§ TASKS TO CARRY OUT:
• 1. Translate this sentence from the competition policy speech into French: "The Panel identified a strong relationship between innovation and productivity in the Canadian economy."
• 2. Reproduce the records word for word from their first line through the line containing "Click the Search", with both of those lines included.

§ EXTRACT PROVIDED:
Remarks by Melanie L. Aitken, Commissioner of Competition

Remarks to the Economic Club of Canada

Toronto, Ontario

Tuesday,

(Check against delivery)


Thank you, Mark, for your kind introduction, and to the Economic Club of Canada for organizing this event.

I am very pleased to be here today to discuss the importance of competitive markets to Canada's continued growth and productivity; briefly describe some recent complementary amendments to our laws that matter to those carrying on business in Canada; and touch on our recent enforcement activities and my priorities.

I am a firm believer that effective competition policy and enforcement has a positive and meaningful impact on the economy. There is broad consensus that policies that foster competition lead to substantial increases in investment and innovation, which, in turn, improve productivity in all economic sectors. This relationship between competition, innovation and productivity will come as no surprise to this audience, and it has only been reinforced, with some intensity, by our recent experiences.

For example, a report prepared for the Competition Bureau in 2008 noted that U.K. research revealed "a competitive environment is beneficial to productivity growth and innovation because it provides strong incentives for firms to adopt best-practice techniques and engage in innovative activity." The same report cited studies carried out by the Australian Productivity Commission, which found that, in 2005, 10 years after the introduction of Australia's National Competition Policy, the country had experienced significant productivity "surges" and growth in household incomes. The National Competition Policy was found to have been a major factor in reducing the price of goods and services, and stimulating business innovation through increased competitive pressures on both private and government businesses.

Here in Canada, following several failed attempts at legislative reform to Canada's competition regime, the Ministers of Finance and Industry announced the creation of the Competition Policy Review Panel in 2007 to assess Canada's competition and foreign investment policies. The Panel heard from more than 150 individuals and organizations, received 155 written submissions and commissioned more than 20 research papers.

The Panel identified a strong relationship between innovation and productivity in the Canadian economy. What was troubling to the Panel was its finding that a major cause – if not the cause – of a growing productivity gap between Canada and other nations is a relatively weak record of innovation. This finding was consistent with other recent research that indicated Canadian firms lag behind their counterparts in major industrialized countries on innovation. For example, Canada's poor performance in innovation earned a grade of "D", and a rank of 14th out of 17 countries in a recent report by the Conference Board of Canada. Just yesterday, TD Economics weighed in with its report entitled, perhaps not too inaccurately, "Innovate or Perish".

§ DATA ENTRIES:

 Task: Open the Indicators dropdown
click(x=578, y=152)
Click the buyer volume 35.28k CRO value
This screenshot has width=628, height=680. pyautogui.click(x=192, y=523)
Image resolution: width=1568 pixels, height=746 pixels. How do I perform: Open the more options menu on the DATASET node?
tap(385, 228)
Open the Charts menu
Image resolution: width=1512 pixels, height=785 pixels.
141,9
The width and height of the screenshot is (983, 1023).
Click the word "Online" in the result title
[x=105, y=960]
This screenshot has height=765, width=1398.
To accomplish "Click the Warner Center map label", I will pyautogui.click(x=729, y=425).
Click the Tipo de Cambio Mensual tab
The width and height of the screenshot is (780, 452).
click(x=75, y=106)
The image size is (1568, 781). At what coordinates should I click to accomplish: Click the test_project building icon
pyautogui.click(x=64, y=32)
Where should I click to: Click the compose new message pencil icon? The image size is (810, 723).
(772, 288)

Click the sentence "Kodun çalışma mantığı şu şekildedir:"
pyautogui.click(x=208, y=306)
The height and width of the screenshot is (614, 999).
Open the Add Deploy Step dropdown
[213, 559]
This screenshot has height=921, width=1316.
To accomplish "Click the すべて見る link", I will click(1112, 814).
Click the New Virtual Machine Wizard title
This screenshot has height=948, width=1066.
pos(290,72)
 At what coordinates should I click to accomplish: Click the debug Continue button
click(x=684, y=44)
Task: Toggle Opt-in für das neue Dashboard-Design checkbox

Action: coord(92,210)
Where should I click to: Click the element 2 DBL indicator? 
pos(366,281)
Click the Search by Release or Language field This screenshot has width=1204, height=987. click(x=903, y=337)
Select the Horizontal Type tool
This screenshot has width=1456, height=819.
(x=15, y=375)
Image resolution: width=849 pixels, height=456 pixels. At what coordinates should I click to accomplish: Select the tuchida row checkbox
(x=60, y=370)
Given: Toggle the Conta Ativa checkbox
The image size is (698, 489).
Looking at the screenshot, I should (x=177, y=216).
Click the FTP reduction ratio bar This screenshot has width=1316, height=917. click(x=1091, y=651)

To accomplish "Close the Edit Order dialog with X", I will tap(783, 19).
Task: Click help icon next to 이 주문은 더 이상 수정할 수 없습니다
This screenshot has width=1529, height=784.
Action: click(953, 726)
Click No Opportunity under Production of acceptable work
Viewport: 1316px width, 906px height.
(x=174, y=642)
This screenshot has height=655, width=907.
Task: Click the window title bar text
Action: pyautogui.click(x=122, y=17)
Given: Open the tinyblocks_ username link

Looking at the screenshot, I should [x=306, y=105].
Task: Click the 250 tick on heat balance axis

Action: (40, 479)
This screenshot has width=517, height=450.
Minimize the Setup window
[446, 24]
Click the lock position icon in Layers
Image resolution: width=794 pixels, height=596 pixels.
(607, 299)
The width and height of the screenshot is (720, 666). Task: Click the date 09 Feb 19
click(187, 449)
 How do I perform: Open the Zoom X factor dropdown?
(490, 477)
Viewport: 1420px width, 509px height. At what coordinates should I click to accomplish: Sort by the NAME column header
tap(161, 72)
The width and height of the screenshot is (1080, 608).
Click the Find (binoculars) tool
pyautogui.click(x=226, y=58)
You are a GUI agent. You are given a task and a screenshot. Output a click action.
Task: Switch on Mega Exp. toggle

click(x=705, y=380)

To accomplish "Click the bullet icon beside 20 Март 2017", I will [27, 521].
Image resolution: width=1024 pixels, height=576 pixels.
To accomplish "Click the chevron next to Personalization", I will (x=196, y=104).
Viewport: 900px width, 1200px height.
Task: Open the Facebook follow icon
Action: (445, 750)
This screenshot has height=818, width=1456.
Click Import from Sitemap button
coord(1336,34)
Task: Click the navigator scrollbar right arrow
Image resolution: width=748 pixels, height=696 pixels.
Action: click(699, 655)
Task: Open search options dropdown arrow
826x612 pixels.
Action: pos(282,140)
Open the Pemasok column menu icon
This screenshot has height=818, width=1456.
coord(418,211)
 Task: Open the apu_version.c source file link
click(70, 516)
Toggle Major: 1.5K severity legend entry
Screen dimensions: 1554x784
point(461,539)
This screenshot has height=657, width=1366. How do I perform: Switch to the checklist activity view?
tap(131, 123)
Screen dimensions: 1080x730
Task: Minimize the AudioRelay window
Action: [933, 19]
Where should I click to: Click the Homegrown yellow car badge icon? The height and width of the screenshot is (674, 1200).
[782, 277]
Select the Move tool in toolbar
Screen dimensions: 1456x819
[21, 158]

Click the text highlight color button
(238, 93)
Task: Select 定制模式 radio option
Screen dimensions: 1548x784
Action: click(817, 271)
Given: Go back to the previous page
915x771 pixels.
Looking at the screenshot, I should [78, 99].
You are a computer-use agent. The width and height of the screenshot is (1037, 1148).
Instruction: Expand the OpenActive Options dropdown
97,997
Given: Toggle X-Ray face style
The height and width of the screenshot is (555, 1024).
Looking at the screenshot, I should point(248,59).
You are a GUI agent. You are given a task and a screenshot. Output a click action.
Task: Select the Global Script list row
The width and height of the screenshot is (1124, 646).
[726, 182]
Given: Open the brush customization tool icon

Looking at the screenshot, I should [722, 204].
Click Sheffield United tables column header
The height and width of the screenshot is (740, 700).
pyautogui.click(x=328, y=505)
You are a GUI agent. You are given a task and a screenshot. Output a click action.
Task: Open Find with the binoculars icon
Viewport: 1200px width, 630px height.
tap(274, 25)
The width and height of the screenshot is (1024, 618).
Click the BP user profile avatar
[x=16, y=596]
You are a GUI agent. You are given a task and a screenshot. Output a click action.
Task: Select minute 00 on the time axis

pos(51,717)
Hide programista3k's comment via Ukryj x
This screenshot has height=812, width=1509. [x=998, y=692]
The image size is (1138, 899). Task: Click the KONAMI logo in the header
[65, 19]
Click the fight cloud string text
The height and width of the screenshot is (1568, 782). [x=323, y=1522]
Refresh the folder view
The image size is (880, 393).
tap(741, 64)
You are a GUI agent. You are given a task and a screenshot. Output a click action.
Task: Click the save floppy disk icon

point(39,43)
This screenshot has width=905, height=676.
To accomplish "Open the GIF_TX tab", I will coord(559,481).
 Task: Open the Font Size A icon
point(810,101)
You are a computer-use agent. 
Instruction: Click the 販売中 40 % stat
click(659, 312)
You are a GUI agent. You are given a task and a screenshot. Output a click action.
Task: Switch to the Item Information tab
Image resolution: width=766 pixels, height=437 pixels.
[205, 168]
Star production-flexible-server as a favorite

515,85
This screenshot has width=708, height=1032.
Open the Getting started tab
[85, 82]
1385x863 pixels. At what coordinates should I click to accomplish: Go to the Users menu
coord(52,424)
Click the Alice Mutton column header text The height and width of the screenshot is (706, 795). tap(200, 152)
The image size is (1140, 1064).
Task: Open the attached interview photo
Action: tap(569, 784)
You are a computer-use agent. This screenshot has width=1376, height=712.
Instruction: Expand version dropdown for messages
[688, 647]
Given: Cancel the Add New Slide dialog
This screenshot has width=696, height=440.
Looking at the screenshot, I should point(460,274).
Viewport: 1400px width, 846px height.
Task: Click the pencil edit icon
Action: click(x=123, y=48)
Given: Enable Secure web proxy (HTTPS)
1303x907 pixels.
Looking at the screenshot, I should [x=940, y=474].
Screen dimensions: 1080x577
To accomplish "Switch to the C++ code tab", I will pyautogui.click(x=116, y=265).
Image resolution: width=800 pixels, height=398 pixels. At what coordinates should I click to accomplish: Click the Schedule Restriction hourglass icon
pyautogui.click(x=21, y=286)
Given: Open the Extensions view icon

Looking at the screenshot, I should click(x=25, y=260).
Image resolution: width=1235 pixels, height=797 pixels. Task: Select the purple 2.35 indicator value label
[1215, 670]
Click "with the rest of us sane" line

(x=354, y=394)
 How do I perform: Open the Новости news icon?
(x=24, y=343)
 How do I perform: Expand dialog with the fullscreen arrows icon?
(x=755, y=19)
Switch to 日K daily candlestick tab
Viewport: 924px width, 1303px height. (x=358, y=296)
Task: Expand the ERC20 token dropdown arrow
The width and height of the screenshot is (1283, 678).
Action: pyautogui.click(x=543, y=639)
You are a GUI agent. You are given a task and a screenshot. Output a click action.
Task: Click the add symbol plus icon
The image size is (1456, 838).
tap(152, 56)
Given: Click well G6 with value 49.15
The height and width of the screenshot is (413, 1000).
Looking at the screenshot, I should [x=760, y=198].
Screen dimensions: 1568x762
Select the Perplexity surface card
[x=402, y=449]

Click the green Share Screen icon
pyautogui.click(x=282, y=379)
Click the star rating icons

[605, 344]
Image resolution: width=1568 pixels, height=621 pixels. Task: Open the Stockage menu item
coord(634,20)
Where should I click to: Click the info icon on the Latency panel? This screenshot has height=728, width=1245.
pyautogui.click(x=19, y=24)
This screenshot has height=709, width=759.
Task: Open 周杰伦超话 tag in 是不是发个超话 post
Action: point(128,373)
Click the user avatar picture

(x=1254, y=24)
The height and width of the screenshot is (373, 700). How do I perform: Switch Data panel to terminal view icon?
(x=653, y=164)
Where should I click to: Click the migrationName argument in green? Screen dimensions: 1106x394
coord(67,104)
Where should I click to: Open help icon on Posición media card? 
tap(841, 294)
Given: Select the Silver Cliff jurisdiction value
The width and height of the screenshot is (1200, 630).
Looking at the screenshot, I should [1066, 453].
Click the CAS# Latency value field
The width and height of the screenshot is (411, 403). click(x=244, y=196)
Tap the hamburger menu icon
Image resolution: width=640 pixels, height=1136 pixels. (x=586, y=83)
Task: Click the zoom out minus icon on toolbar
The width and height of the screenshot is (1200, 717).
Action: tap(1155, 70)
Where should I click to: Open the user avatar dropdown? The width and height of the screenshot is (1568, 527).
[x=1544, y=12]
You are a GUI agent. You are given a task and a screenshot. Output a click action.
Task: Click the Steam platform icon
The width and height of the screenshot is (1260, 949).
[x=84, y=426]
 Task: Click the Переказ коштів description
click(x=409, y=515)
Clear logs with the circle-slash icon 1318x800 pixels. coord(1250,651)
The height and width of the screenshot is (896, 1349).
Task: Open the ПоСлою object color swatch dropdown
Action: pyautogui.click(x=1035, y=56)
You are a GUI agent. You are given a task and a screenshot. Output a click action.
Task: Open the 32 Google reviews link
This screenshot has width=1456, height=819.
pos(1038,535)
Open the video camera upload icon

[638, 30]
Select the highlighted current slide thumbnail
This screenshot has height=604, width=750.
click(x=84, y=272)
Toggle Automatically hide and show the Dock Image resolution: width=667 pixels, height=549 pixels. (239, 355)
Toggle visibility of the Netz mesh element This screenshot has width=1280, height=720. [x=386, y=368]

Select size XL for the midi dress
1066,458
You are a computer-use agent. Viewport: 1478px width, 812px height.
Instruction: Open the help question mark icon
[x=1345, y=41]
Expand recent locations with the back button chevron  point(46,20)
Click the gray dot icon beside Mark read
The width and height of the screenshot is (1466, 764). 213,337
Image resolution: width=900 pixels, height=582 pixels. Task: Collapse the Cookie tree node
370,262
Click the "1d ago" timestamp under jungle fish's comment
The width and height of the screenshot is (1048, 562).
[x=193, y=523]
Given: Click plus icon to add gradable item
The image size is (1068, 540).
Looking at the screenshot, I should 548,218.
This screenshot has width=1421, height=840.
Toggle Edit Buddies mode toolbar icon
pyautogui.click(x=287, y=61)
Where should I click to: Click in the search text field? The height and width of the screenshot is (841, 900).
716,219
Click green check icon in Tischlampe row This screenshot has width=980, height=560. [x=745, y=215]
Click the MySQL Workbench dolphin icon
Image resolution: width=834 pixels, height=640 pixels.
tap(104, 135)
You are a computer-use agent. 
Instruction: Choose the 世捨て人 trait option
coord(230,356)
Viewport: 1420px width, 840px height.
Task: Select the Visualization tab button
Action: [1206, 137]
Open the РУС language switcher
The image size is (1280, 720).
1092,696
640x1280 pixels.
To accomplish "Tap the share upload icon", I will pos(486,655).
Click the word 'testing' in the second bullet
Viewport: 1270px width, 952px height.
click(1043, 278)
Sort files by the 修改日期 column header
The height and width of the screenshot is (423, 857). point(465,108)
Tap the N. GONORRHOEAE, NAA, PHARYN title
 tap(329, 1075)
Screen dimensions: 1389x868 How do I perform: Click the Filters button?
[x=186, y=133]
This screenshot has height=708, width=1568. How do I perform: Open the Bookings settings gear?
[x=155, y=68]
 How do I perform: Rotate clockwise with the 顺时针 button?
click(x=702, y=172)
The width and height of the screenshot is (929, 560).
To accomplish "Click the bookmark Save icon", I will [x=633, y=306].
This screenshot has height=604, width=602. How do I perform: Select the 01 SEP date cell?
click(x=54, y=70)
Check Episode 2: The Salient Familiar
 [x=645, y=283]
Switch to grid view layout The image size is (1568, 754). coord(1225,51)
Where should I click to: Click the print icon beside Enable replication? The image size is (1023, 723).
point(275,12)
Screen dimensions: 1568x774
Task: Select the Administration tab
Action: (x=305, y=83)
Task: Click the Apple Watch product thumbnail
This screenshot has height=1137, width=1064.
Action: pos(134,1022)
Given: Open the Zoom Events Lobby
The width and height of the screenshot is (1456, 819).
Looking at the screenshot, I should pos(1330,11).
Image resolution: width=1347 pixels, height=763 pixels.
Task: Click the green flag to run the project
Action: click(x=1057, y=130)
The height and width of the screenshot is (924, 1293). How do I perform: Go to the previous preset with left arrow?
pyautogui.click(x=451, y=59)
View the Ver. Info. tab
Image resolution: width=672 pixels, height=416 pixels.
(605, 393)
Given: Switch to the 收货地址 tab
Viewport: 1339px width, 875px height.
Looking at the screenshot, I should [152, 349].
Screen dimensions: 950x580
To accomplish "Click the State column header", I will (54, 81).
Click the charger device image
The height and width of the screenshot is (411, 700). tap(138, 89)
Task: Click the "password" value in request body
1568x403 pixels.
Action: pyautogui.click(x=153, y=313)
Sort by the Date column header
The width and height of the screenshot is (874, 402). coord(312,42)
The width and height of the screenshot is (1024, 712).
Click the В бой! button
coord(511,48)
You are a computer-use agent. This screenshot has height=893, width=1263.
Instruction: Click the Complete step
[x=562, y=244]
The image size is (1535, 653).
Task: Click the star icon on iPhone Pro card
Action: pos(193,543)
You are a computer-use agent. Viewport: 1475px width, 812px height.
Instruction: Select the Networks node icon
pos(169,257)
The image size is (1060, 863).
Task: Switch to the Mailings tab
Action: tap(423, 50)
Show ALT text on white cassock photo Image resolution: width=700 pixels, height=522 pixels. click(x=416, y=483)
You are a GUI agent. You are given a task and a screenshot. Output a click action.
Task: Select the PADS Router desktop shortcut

§ SOLUTIONS IN ORDER:
• 1. Le Groupe a relevé une forte relation entre l'innovation et la productivité dans l'économie canadienne.

• 2.
 Task: Open the Indicators dropdown
click(x=578, y=152)
Click the buyer volume 35.28k CRO value
This screenshot has width=628, height=680. pyautogui.click(x=192, y=523)
Image resolution: width=1568 pixels, height=746 pixels. How do I perform: Open the more options menu on the DATASET node?
tap(385, 228)
Open the Charts menu
Image resolution: width=1512 pixels, height=785 pixels.
141,9
The width and height of the screenshot is (983, 1023).
Click the word "Online" in the result title
[x=105, y=960]
This screenshot has height=765, width=1398.
To accomplish "Click the Warner Center map label", I will pyautogui.click(x=729, y=425).
Click the Tipo de Cambio Mensual tab
The width and height of the screenshot is (780, 452).
click(x=75, y=106)
The image size is (1568, 781). At what coordinates should I click to accomplish: Click the test_project building icon
pyautogui.click(x=64, y=32)
Where should I click to: Click the compose new message pencil icon? The image size is (810, 723).
(772, 288)

Click the sentence "Kodun çalışma mantığı şu şekildedir:"
pyautogui.click(x=208, y=306)
The height and width of the screenshot is (614, 999).
Open the Add Deploy Step dropdown
[213, 559]
This screenshot has height=921, width=1316.
To accomplish "Click the すべて見る link", I will click(1112, 814).
Click the New Virtual Machine Wizard title
This screenshot has height=948, width=1066.
pos(290,72)
 At what coordinates should I click to accomplish: Click the debug Continue button
click(x=684, y=44)
Task: Toggle Opt-in für das neue Dashboard-Design checkbox

Action: coord(92,210)
Where should I click to: Click the element 2 DBL indicator? 
pos(366,281)
Click the Search by Release or Language field This screenshot has width=1204, height=987. click(x=903, y=337)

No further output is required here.